Most people are working in the morning, so they didn't see CNN's interview with out-going President Bush. By the time they see a bit of it tonight, they will be too tired or distracted to react.
The progressive press is full of stories about the shocking, illegal things the Bush administration has been doing for eight years, not to mention the smears that highlighted the recent presidential campaign.
But this sycophantic end-of-reign interview constitutes a much greater danger, because it embodies the overarching technique that has been used for sixty years to lead the American people from one disaster to another.
That technique is the use of the fairy-tale. Not just the false alarms over weapons of mass destruction and other threats from every corner of the globe: but the fiction that by sitting down with the worst president in American history, and allowing him to appear smiling, decent and almost humble, the nightmare that is about to end never happened.
It's like a mother smoothing a band aid onto a scraped knee saying soothingly, "It's all better now."

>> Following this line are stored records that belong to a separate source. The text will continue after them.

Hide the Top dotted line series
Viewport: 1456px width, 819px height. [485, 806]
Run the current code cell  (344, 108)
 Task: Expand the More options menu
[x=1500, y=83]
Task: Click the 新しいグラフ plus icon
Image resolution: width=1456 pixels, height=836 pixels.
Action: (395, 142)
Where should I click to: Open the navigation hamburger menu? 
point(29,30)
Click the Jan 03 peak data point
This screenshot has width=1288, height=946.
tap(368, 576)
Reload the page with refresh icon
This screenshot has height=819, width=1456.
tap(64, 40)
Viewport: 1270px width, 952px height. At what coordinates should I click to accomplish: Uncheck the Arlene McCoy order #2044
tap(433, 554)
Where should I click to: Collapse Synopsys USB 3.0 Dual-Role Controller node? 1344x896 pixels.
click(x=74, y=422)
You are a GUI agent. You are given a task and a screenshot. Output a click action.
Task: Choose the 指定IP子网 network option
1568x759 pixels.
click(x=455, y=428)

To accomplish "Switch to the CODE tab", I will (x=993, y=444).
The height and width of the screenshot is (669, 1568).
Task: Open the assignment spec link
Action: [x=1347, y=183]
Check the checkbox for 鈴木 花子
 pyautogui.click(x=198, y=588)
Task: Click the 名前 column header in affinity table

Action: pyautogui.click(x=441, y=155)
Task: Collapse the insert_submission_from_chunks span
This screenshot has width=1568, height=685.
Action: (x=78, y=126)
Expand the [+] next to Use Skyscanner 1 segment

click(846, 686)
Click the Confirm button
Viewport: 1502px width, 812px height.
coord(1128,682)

It's as if, instead of putting Hitler's officers on trial in Nuremburg, we'd allowed them to reminisce about their childhood, their families, and yes, even their devotion to country.
Oh, we're going to try some of the prisoners held at Guantanamo, for associating with people who hate us, and maybe even training for guerrilla warfare - or "terrorism". But President Bush and Vice-President Cheney (will there be a sit-down chat with him too, CNN?) will go back to their respective ranches to live out their days between writing a book (Bush as author), and building yet another monument to ruthless thinking (a policy institute!).
The editor of Harper's Magazine, Roger Hodge, laments the Democratic party's congenital pusillanimity (about which more in another blog). Hodge writes: "Far from being a system in which the people rule, (modern democracy) is best characterized as the rule of the politician. The role of the people is simply to accept the leadership of the most successful politicians. 'Actually existing' democracy has little in common with the ideal of Enlightenment philosophers." Citing the early twentieth century political scientist Joseph Schumpeter, Hodge notes that "in democratic politics, the most creatively destructive actors tend to prevail."